_Task item_
The reply should be the records repeated exactly, without any images.

(Dataset items)
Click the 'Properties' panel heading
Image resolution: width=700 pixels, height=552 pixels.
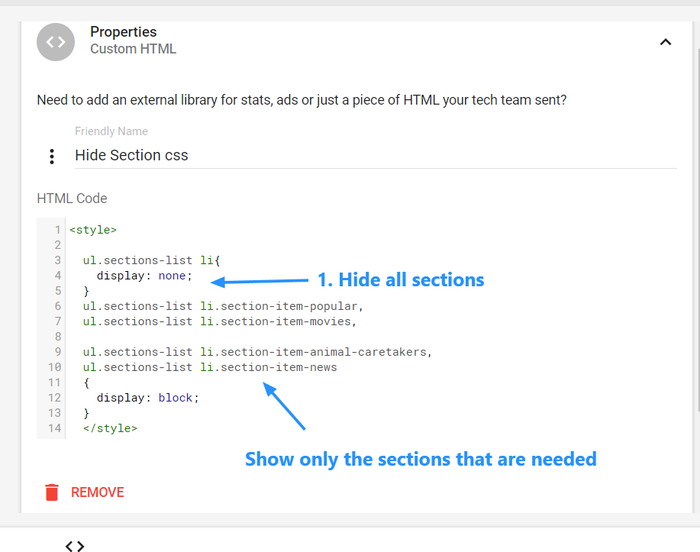(123, 32)
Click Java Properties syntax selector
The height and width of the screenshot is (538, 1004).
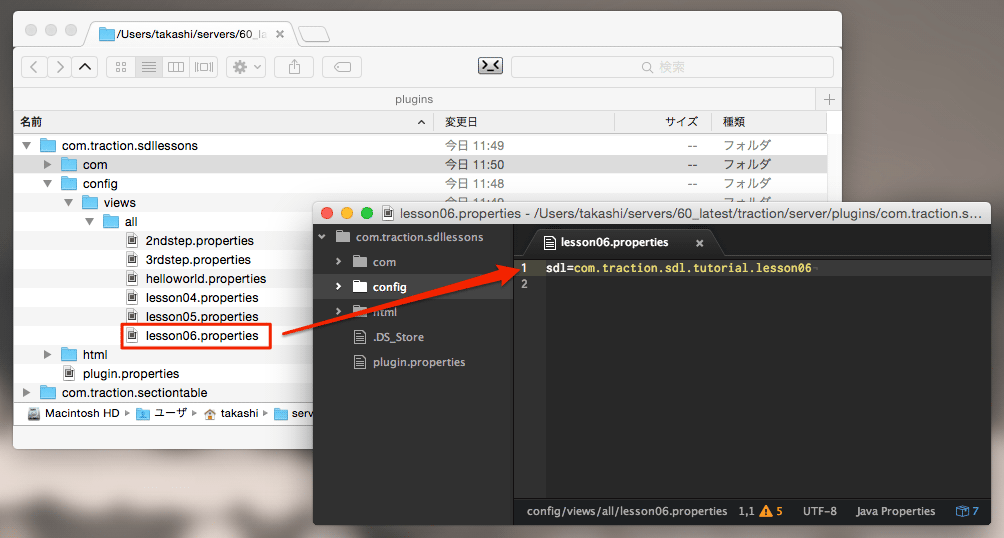895,511
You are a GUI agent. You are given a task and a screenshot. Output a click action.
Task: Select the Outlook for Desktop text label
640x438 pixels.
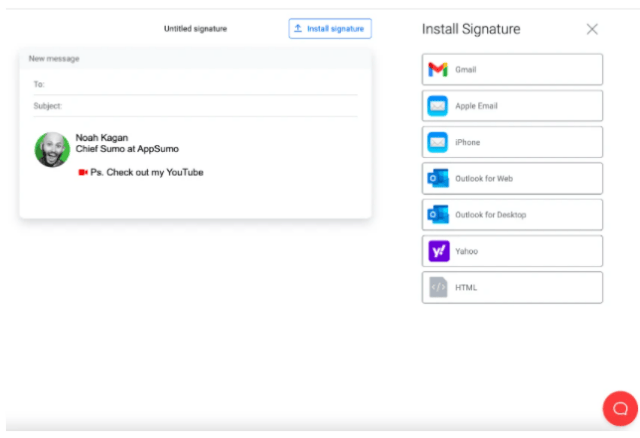point(491,215)
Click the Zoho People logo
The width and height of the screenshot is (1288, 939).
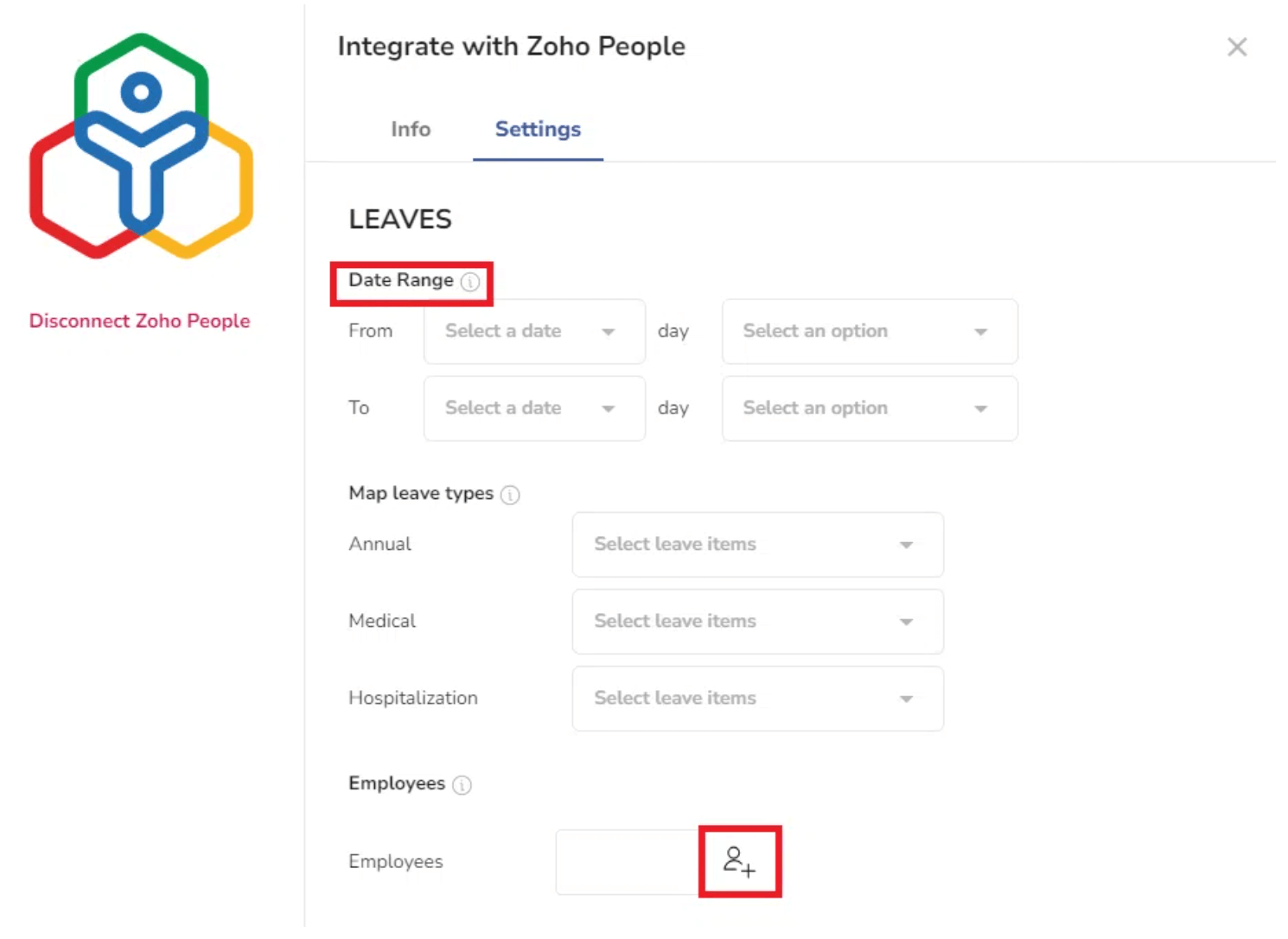141,146

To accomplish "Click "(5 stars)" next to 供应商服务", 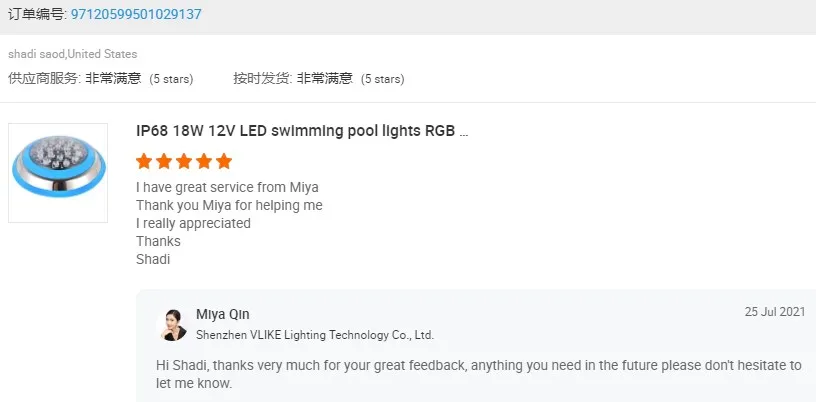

_Solution to this problem_
Click the 'Properties' panel heading
Image resolution: width=700 pixels, height=552 pixels.
(123, 32)
Click Java Properties syntax selector
The height and width of the screenshot is (538, 1004).
895,511
You are a GUI agent. You are given a task and a screenshot. Output a click action.
Task: Select the Outlook for Desktop text label
640x438 pixels.
point(491,215)
Click the Zoho People logo
The width and height of the screenshot is (1288, 939).
141,146

To accomplish "Click "(5 stars)" next to 供应商服务", 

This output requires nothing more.